The defense is expected to begin presenting its case on Wednesday. On Friday, Monday, and Tuesday, the judge and attorneys will hold procedural hearings to address questions of law and potential objections to evidence or testimony, sessions conducted outside the jury's presence to avoid prejudicial information reaching the panel.

The structure of the proceedings means the jury will sit with what they heard on Thursday for nearly a week before the defense gets its turn. Whether any mitigation argument can overcome the weight of those recordings remains an open question.

Cases like this test the limits of what courtrooms can contain. They also test the public's patience with a system that, in too many jurisdictions, treats violent predators with unearned leniency. In Ohio and Michigan, recent murder charges have reminded communities that the most vulnerable, children, family members, the unsuspecting, pay the price when the system fails to act decisively.
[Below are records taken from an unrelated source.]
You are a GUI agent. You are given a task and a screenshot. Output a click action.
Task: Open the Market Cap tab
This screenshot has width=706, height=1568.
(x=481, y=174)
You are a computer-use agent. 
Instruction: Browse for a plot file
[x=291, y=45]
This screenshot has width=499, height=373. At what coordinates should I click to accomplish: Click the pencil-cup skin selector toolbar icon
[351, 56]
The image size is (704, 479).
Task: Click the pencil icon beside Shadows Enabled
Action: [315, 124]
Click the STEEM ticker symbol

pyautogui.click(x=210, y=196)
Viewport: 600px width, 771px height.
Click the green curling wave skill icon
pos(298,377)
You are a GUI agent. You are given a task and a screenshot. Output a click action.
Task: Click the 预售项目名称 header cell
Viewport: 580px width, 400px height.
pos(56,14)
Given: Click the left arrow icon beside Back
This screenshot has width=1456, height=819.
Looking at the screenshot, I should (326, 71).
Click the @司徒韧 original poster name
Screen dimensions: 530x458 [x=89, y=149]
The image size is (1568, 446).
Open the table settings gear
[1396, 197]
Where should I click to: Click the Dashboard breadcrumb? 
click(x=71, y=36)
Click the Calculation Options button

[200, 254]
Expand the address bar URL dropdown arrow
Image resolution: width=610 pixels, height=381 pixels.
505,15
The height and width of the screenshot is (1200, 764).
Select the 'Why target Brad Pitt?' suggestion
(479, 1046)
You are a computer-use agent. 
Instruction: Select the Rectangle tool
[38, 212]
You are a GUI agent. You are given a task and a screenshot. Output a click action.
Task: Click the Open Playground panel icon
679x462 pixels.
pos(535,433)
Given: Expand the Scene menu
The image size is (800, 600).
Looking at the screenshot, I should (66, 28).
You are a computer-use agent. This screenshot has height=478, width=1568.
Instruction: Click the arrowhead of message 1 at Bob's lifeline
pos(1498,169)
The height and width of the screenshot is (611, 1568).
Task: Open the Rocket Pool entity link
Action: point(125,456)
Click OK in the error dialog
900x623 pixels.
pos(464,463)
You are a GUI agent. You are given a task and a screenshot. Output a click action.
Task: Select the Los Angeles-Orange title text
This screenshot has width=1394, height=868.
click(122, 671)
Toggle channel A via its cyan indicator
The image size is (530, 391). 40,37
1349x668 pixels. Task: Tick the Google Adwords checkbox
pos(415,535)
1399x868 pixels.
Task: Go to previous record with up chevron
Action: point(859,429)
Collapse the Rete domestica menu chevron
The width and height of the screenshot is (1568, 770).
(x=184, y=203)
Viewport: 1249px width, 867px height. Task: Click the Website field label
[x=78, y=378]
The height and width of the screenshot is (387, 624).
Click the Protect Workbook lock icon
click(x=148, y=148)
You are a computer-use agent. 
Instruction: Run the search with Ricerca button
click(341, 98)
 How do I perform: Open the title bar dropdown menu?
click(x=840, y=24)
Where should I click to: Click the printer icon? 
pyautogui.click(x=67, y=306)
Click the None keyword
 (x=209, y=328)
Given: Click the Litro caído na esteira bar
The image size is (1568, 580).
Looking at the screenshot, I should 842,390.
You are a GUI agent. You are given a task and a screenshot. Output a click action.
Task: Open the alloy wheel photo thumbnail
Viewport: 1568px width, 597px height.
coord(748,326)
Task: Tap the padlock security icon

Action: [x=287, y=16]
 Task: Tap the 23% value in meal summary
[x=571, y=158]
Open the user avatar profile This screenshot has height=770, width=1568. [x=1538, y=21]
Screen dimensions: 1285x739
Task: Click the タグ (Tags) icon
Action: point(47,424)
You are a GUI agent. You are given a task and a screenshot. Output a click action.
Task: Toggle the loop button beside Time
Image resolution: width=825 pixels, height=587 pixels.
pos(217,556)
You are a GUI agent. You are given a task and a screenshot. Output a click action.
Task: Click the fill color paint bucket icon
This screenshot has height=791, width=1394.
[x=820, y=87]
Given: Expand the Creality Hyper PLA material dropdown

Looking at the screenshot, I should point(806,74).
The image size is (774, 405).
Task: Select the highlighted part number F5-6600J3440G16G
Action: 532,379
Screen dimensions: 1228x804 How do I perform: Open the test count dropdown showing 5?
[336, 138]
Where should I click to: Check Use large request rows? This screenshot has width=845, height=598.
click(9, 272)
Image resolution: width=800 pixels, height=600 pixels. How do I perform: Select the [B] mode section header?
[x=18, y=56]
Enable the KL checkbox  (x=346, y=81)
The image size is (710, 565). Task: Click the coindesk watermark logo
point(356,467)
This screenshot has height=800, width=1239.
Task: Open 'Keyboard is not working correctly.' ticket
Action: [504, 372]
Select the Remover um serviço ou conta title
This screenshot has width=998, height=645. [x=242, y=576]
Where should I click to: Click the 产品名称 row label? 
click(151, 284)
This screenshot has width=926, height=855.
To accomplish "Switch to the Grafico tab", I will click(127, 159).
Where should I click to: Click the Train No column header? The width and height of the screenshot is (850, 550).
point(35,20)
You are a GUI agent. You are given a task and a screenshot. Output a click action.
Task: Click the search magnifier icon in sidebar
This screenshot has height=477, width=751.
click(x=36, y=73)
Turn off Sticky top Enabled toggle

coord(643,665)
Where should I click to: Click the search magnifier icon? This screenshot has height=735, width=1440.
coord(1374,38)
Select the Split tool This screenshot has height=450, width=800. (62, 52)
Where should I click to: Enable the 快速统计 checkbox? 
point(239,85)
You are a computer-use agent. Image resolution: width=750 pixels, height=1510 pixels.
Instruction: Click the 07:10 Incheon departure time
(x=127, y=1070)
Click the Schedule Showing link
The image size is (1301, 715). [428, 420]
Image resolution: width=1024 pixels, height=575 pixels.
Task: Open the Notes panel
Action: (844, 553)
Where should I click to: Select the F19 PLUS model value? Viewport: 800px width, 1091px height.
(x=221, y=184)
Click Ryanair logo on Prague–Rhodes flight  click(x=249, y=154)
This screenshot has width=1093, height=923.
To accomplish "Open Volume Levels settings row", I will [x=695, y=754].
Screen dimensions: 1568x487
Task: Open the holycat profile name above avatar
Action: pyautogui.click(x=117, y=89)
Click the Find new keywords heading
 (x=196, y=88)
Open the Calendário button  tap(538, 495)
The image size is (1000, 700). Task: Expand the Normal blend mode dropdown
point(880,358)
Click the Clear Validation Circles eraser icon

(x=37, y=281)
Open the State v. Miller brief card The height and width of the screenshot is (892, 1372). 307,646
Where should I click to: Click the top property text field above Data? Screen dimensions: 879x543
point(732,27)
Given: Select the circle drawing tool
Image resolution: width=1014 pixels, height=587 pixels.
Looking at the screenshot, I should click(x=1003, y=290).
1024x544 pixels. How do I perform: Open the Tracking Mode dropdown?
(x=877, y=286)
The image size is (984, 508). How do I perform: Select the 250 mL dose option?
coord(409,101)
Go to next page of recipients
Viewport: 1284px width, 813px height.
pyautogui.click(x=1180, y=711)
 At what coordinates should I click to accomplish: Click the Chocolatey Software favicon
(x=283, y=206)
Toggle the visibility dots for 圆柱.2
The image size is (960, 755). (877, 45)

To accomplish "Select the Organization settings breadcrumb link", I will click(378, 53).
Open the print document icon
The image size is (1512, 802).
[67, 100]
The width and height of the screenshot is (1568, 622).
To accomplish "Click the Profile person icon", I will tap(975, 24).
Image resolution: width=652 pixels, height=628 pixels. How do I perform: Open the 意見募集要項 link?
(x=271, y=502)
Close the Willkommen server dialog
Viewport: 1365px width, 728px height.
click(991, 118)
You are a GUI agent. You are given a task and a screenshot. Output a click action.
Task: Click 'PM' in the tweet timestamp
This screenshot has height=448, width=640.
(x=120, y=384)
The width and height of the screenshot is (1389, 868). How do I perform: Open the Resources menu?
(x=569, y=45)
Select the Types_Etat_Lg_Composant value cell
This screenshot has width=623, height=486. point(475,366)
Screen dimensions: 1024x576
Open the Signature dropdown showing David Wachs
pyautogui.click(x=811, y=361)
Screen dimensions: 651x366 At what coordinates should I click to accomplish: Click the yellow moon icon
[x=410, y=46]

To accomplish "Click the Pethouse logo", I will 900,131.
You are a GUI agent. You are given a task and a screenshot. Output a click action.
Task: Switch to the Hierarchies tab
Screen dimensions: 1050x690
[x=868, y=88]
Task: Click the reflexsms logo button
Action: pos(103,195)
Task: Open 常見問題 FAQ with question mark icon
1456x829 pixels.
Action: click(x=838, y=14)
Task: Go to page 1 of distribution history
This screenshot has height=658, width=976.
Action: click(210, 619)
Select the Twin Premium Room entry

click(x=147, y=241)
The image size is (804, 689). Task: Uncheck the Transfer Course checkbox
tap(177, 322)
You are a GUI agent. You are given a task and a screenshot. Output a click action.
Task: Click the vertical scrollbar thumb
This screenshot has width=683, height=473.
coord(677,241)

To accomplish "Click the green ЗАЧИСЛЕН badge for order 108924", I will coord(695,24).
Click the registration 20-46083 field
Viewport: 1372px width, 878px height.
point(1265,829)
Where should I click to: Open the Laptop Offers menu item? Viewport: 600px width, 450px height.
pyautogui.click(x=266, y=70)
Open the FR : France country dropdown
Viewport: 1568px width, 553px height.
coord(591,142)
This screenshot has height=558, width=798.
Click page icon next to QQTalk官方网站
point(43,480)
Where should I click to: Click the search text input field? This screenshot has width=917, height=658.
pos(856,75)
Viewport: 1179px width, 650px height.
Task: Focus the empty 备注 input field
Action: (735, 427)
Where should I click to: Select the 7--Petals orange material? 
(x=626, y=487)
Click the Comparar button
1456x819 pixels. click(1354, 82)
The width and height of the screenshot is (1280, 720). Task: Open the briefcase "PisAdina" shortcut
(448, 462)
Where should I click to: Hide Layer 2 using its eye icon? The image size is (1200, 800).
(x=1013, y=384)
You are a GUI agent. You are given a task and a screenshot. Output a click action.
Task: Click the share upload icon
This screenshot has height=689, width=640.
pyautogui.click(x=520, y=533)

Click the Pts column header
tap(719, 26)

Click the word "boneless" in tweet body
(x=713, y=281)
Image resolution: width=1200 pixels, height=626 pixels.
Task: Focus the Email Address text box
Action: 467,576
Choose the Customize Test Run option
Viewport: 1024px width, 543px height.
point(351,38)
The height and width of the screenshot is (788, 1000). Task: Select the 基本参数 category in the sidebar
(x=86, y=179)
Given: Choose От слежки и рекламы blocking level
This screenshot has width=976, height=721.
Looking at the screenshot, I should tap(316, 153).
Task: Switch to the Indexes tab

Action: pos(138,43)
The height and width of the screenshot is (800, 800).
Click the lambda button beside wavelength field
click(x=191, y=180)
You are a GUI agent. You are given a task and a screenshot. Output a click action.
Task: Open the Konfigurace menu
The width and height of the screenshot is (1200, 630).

What justice looks like here

Horner was a FedEx driver making a routine delivery. Athena Strand was a seven-year-old at home. The distance between those two facts and what happened next is the distance the jury must now cross in deciding this man's fate.

The recordings played Thursday did not leave much room for ambiguity. A child asked her abductor if he was a kidnapper. She begged for her mother. He told her she was pretty and ordered her to undress. He covered the camera but left the audio running. And for more than an hour, the jury heard what followed.

Wise County's sheriff called for the death penalty in 2022. The prosecution has now laid out its case in terms that left jurors in tears. The defense will have its say. But the facts presented so far speak with a clarity that no closing argument is likely to undo.

Some crimes are so deliberate, so predatory, and so devoid of any mitigating human impulse that the justice system's heaviest answer is the only one that fits. Twelve jurors in Tarrant County now carry that weight.